Aynı anda doğan çocukların bir kısmı polis, bir kısmı katil, bir kısmı doktor, bir kısmı zehir taciri, bir kısmı patron, bir kısmı emekçi olur.
Aynı yaşdaşlar arasına dünyevi kıstaslar giriverir.
Sonra başkalaşırlar, ezen veya ezilen olurlar.
Gökyüzünün derinliği kadar geniş ve doldurulmamış hafızalarını esir alırız, biz büyükler. Çıkarımız için, devranımız için, devamımız için ‘roller’ veririz, adeta bizler biçimlendiririz kaderlerini.
O masumiyet gider, biz olurlar.
Cezalandırırız, ödüllendiririz.
Bizler kadar yalan, bizler kadar gerçek ve çoğunlukla ebeveynleri ile aralarına konulan kopya kâğıdından ibaret olur kişilikleri.
Milyonlarca babanın, annenin elinde heykel çamuru gibidirler.
Ne kadar becerikliyse şekil veren bir o kadar güzeldir şekil verilen.
Dünyaya bir çocuğun penceresinden bakabilseydik, ya da çocukluğumuzun o masum, saf ve çıkarsız bölümünü, sonraki yıllarımızın yol ışığı yapabilseydik, daha mı güzel olurdu dünya? Elleri birbirlerinin omzunda yürüyen çocuklar nasılda zaman içinde, elleri birbirlerini boğazlayan büyükler oluveriyor.
Şekerini yere düşürdüğü için ağlayan arkadaşına “gel paylaşalım” diyen masum, büyüyünce şekerini çalan oluveriyor.
Dünya mı kirli?
Bizler mi kirliyiz?
Bu kadar is- pas bir serpinti sonucu tesadüfen mi geldi dünyamıza?
Bilim hala bu pisliği temizleyecek ürünü bulamıyorsa, nerede kaldı gelişmişlik.
Ve daha kaç milyon çocuktan, kaç milyon zıtlar yetiştireceğiz, yaşlı dünyanın kollarına atmak ve daha da hırpalamak için?

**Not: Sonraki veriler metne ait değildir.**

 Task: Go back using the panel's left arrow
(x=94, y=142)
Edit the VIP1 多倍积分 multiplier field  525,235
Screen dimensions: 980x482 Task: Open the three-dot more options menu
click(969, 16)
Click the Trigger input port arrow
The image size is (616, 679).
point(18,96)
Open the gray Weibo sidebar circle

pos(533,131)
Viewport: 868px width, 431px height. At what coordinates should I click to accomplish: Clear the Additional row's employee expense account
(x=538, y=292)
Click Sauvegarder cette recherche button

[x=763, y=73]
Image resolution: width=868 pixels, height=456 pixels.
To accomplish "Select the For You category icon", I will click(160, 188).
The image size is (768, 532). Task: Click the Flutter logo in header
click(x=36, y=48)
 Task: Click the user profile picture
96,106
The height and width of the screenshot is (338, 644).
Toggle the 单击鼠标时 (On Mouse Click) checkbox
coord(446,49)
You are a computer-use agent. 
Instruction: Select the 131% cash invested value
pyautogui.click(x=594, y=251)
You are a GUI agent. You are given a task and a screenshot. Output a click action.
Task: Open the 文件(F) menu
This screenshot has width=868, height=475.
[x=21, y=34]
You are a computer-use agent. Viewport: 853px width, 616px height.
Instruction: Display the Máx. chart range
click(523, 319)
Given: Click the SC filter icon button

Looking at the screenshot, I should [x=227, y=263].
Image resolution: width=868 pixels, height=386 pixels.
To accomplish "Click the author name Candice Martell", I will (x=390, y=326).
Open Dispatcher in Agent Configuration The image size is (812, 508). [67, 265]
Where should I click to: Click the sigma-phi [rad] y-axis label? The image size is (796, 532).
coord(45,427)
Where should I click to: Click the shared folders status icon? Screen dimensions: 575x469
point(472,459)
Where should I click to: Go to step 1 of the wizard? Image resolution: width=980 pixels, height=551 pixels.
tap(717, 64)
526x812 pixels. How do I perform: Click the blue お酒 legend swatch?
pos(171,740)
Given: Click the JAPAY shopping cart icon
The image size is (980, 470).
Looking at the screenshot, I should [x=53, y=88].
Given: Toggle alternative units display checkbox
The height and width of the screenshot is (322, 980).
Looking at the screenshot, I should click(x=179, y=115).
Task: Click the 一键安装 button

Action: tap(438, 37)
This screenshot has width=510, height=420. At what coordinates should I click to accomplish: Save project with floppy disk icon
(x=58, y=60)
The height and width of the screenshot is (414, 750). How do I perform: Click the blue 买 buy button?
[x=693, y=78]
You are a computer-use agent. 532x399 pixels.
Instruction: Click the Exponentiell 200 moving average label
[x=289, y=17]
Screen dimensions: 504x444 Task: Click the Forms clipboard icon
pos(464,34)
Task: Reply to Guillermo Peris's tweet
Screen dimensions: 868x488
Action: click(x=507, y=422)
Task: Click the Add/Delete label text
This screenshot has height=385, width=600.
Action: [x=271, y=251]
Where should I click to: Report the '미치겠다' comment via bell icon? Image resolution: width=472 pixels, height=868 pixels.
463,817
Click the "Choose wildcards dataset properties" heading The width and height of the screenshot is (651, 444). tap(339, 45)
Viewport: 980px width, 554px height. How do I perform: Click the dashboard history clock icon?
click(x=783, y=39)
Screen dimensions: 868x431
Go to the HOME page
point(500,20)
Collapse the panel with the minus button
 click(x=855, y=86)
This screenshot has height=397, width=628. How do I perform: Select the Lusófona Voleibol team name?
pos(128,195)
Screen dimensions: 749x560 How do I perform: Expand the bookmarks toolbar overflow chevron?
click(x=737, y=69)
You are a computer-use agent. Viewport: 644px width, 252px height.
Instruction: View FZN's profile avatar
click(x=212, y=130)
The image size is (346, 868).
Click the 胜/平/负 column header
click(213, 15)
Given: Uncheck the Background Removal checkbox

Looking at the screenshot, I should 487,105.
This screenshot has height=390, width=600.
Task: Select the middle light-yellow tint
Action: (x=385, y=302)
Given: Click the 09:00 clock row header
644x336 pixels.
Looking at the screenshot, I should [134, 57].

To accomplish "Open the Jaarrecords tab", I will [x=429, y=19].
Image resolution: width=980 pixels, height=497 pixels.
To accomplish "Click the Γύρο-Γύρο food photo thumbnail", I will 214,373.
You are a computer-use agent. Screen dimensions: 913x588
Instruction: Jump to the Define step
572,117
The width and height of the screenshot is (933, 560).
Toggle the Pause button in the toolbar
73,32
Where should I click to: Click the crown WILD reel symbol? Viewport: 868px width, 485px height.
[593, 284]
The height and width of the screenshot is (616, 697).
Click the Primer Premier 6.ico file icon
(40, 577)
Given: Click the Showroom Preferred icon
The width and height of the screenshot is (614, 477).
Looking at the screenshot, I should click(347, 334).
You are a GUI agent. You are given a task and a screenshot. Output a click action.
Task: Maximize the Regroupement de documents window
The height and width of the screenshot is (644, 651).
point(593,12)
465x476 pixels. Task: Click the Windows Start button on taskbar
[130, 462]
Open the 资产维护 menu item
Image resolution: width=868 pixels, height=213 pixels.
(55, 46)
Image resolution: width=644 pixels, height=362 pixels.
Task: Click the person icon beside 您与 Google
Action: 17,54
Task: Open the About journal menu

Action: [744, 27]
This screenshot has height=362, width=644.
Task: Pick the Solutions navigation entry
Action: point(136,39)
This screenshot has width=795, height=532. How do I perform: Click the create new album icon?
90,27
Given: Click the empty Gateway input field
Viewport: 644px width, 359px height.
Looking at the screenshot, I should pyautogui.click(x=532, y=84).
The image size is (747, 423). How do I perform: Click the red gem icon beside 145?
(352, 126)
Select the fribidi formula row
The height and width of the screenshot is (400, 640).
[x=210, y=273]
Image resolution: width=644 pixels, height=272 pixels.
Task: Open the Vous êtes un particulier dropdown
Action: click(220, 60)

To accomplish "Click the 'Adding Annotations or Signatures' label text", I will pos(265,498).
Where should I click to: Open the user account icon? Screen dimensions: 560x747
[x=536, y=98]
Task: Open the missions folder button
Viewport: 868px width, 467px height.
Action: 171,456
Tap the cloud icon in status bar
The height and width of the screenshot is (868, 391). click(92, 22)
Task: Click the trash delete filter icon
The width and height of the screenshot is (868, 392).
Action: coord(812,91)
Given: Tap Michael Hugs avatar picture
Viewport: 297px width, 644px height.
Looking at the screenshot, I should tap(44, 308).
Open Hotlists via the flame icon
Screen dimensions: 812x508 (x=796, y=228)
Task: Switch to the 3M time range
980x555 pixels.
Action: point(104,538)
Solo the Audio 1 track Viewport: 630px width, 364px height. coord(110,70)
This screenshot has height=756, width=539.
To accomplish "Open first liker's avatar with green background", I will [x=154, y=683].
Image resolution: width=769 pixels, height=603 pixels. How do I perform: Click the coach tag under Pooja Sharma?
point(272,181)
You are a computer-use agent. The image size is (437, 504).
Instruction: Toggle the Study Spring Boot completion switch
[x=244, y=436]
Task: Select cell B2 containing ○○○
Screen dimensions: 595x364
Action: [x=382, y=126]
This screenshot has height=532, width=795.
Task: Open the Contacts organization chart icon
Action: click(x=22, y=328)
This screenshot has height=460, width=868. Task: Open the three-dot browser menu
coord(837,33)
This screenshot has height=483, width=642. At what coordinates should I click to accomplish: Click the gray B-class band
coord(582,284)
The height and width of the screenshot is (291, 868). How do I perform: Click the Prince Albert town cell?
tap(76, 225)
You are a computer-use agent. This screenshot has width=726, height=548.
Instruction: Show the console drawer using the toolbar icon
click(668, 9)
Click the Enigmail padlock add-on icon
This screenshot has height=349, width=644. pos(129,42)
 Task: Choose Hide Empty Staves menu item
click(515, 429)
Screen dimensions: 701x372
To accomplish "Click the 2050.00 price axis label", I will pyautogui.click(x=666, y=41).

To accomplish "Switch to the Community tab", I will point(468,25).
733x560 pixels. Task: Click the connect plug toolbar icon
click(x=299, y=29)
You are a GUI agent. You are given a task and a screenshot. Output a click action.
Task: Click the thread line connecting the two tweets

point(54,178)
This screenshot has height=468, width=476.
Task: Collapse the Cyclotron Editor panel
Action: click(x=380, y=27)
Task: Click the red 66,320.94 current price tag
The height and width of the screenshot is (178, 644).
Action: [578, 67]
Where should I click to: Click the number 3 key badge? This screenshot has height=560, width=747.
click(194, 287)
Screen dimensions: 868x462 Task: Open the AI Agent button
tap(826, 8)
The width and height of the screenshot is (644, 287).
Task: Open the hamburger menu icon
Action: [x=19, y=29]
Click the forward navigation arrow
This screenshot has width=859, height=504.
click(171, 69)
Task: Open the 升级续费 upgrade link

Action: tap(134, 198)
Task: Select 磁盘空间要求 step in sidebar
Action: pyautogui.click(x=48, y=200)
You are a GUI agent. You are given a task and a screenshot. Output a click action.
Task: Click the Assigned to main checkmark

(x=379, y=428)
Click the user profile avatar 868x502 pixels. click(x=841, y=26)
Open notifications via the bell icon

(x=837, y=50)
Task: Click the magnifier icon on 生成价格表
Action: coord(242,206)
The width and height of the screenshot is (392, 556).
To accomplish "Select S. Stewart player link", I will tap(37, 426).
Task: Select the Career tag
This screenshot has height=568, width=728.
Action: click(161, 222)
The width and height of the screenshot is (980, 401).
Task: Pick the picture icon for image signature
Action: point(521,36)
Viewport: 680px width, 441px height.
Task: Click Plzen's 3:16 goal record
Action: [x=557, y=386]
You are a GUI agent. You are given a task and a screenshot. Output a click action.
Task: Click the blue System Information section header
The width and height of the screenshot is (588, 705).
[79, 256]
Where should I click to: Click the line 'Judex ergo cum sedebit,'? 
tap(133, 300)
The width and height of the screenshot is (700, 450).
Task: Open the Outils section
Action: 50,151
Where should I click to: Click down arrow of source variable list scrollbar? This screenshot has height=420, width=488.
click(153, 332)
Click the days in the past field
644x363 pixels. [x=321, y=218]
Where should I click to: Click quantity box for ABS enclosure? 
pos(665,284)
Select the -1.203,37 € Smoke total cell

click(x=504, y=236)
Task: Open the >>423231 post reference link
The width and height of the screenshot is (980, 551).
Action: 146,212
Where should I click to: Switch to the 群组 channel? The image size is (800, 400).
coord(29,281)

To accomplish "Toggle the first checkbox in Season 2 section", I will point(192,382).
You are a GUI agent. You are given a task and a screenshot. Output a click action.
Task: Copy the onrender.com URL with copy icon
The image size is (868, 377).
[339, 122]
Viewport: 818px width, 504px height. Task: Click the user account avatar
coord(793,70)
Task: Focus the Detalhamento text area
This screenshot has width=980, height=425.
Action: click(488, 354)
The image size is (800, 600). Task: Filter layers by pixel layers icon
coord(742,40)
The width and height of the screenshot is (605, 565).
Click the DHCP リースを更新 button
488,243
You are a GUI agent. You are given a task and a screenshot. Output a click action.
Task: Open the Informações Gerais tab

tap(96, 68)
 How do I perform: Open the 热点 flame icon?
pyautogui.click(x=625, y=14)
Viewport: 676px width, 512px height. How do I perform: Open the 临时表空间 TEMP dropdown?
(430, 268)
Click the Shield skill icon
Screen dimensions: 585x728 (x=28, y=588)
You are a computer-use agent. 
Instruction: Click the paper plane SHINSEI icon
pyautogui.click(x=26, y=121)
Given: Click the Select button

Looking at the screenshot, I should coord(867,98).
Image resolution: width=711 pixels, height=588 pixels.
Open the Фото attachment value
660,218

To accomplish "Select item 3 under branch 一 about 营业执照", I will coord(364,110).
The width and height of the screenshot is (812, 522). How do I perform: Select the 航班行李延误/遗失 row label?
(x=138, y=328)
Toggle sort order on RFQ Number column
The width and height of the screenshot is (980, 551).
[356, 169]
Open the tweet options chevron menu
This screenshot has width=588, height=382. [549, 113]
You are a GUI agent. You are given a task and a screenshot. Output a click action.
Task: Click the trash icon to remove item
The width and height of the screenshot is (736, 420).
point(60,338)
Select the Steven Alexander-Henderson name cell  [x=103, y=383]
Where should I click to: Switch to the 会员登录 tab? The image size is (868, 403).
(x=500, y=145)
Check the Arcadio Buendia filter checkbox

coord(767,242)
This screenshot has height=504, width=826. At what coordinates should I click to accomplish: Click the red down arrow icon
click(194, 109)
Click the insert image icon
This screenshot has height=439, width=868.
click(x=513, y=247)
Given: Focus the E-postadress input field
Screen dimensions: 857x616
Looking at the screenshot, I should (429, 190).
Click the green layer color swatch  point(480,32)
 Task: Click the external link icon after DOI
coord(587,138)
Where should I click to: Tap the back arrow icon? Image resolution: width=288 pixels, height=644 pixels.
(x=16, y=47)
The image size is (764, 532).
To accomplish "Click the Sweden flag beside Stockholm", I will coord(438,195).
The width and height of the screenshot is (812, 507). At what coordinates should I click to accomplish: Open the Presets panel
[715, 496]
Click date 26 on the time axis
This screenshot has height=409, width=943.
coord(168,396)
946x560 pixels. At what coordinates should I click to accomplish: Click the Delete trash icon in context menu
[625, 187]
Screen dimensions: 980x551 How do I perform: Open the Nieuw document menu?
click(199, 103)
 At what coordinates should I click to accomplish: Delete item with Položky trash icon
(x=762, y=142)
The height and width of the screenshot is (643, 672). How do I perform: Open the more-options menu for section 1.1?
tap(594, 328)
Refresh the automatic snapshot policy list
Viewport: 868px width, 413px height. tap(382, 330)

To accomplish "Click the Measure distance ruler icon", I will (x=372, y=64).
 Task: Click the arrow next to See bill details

Seviyorum çocukları, o kadar masum, o kadar yalansız ve o kadar gerçekler ki!
Karşılıklı iki cümle kurduğumda anlıyorum ki, öğrendikçe cahilim, yaşadıkça tecrübesizim. Dünyaya çocuk gözüyle bakmak, çocukluğumuzdaki uyku, çocukluğumuzdaki bayramlar ve o sıcacık masum dostluklar.
İki günde bir karşılaşırım bizim sitenin çocuklarıyla.
Şakalar yaparım, konuşurum onlarla.
Sokakta ana avrat sövenlerden, solakken sağ elinde silah tutanlardan, birbirlerine anlamsız bir kinle bakanlardan bihaberler.
Her karşılaştığımda “Cadılar bayramınız kutlu olsun” derim.
Önceleri “Ama her gün cadılar bayramı olur mu?” diye yadırgadılar.
İzah ettim onlara “Tatlı cadılar, zeki cadılar, akıllı cadılar, yaramaz cadılar günü” diye cadıları kamplara bölerek.
Ama çok seviyorlar beni.
Hatta bir hafta önce koşarak gelip karnelerini gösterdiler.
Biri memur olup benim işlerimi yapacakmış, diğeri doktor olup yaşlandığımda beni tedavi edecekmiş.
Ya da benim nezdimde tüm insanlığı, develer tellal, pireler berber iken.